A los cinco minutos de empezada la clase, una alumna hace una pregunta muy concreta y pertinente. El profesor, acostumbrado a 35 años de pasividad de los estudiantes, se sorprende un poco y luego continúa su clase, que trata sobre la escritura de “no ficción”. Pero unos minutos después otros dos estudiantes levantan la mano para hacer preguntas que, desde su propia experiencia, ponen en cuestionamiento lo que acaba de decir. Desde ese momento la cascada de preguntas no cesa hasta el fin de la clase. El profesor experimenta esta irrupción de curiosidad con una mezcla de felicidad e incomodidad. Según lo viene haciendo durante años, ha preparado su clase de acuerdo a un esquema simple y flexible, el que incluye ejercicios prácticos. Nada de lo que ocurre en este caso se ciñe a lo planeado. Si se la mira según ese patrón, la clase fue un fracaso. Y, sin embargo, los alumnos la consideran un éxito. No quiere hacer la comparación, pero es imposible no hacerla, con otra clase de hace algunos días, en la cual la experiencia fue la inversa. No es asunto de inteligencia, y entonces, ¿cuál es la fuerza, se pregunta el profesor, que mueve a un estudiante a transformarse en el eje dinámico de una clase? ¿Qué lo hace salir de ser únicamente un polo de recepción pasiva de los discursos ajenos? ¿Qué lo hace saltar y convertir esa duda interna en pregunta expresa y activa? El profesor está perplejo. Hace años que viene soñando y creando las condiciones para que surja algo mínimamente parecido a lo que ha sucedido en esta clase, sin éxito.
Los estudiantes son adultos mayores, y el profesor —que también lo es— piensa, antes que nada, en la vitalidad de las personas de esa edad que los hace ser tan buenos estudiantes, y también en la estupidez de una sociedad que los descarta, perdiendo su tesoro de inteligencia, experiencia y entusiasmo.
¿Cómo interpretar el silencio y cómo interpretar la pregunta? El profesor, perplejo, piensa en lo despierta que puede encontrarse la curiosidad, en lo intenso que puede ser el deseo de saber.

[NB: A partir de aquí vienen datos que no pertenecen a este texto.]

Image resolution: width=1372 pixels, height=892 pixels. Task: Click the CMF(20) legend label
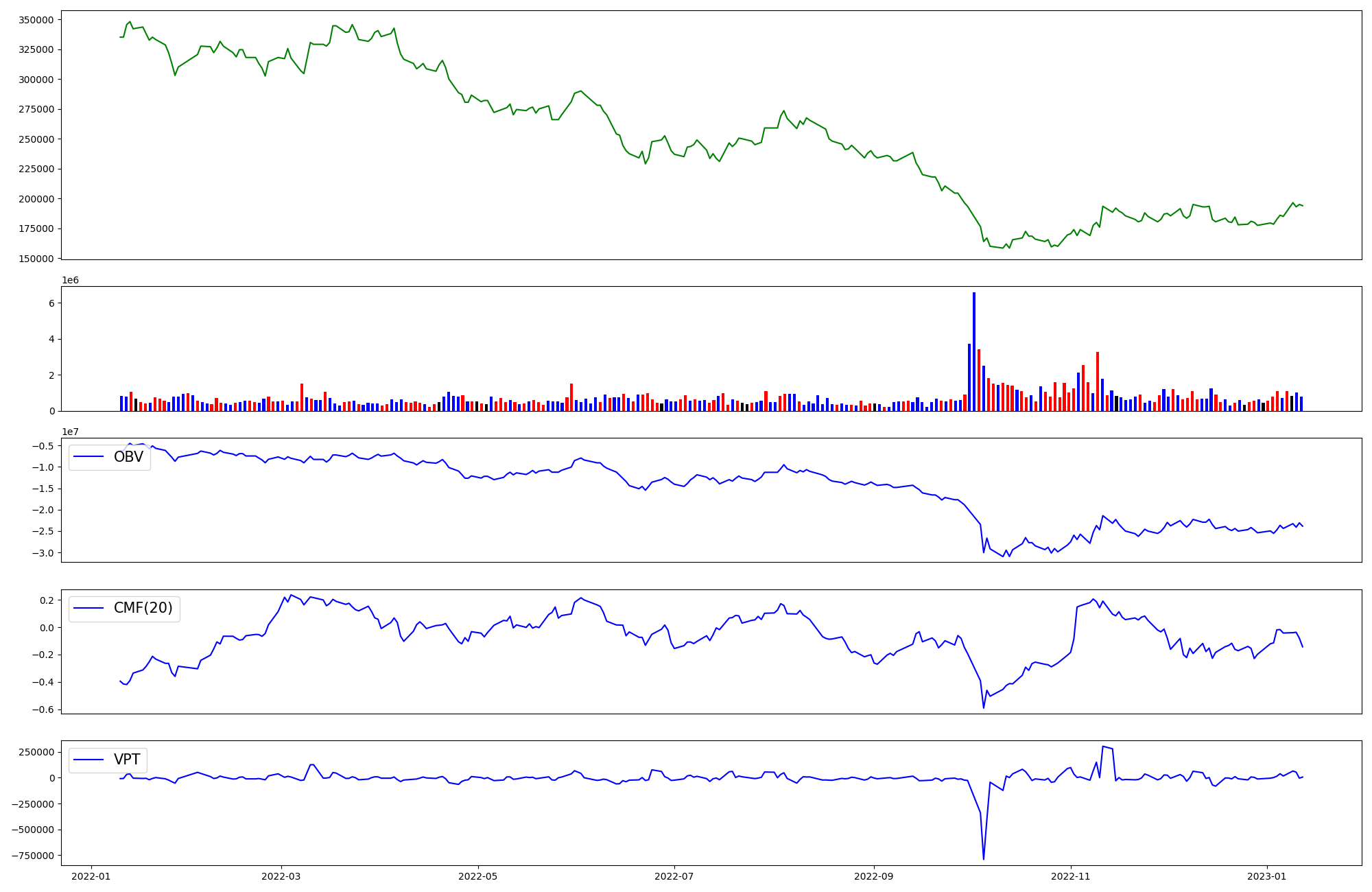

E intuye una posible respuesta. Tal vez estos estudiantes preguntan tanto porque han llegado a una edad en que aprender tiene principalmente una dimensión de gratuidad y gracia, sin la coerción del cálculo. De algún modo vuelven a lo originario, a esa curiosidad sin interés que es la forma más limpia de la inteligencia. Quizás por eso, en una época en que las máquinas responden antes de que alcancemos a preguntar, ese interrogar vivo de quien desde lo más hondo quiere saber se convierte en lo verdaderamente humano.